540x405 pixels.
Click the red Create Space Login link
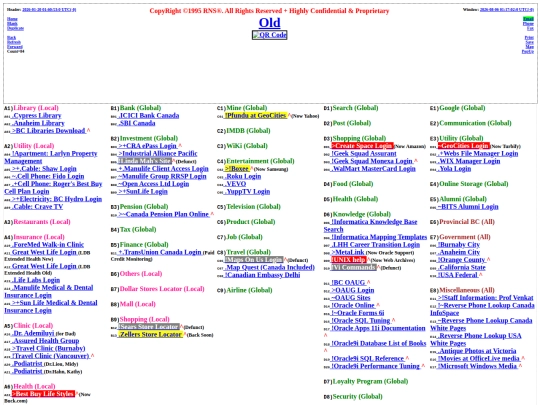point(362,146)
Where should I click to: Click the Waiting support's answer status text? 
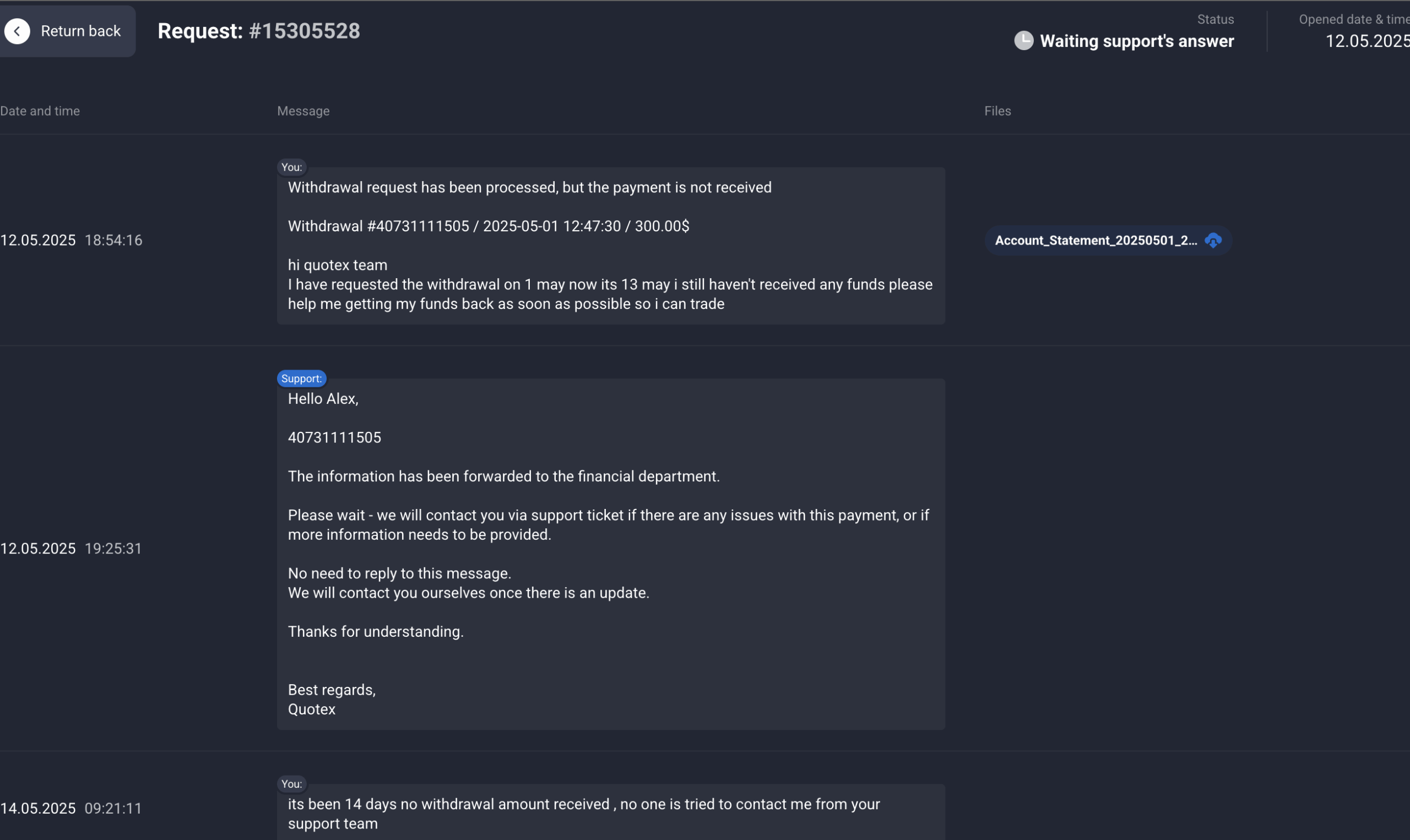pos(1137,41)
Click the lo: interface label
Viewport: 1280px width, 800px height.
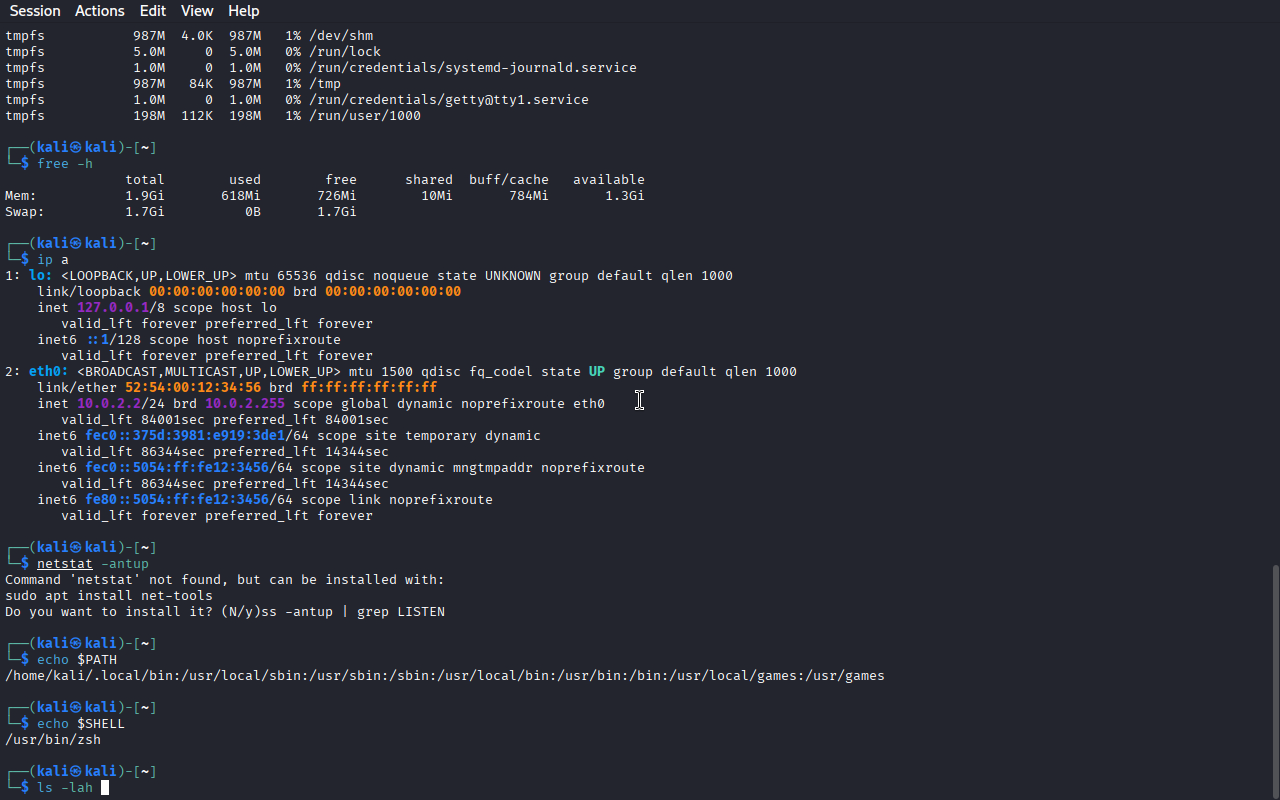point(40,276)
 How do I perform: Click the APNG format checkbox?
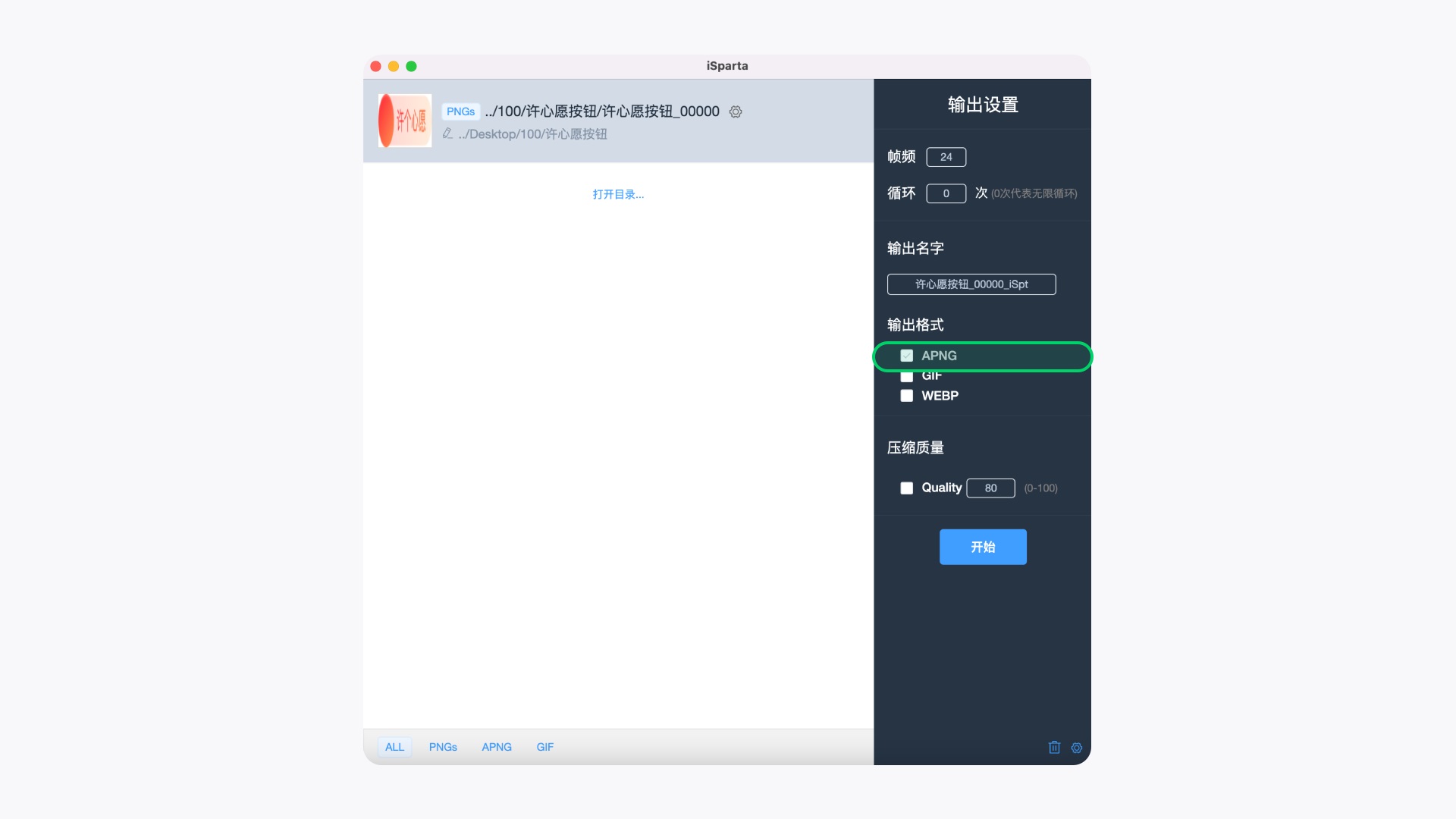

☆ ☆ ☆ ☆

- **Written exercise**:
Could you copy the whole listing above word for word, leaving the pictures out?

- **Expected answer**:
540x405 pixels.
Click the red Create Space Login link
point(362,146)
Where should I click to: Click the Waiting support's answer status text? 
pos(1137,41)
Click the lo: interface label
Viewport: 1280px width, 800px height.
point(40,276)
 How do I perform: Click the APNG format checkbox?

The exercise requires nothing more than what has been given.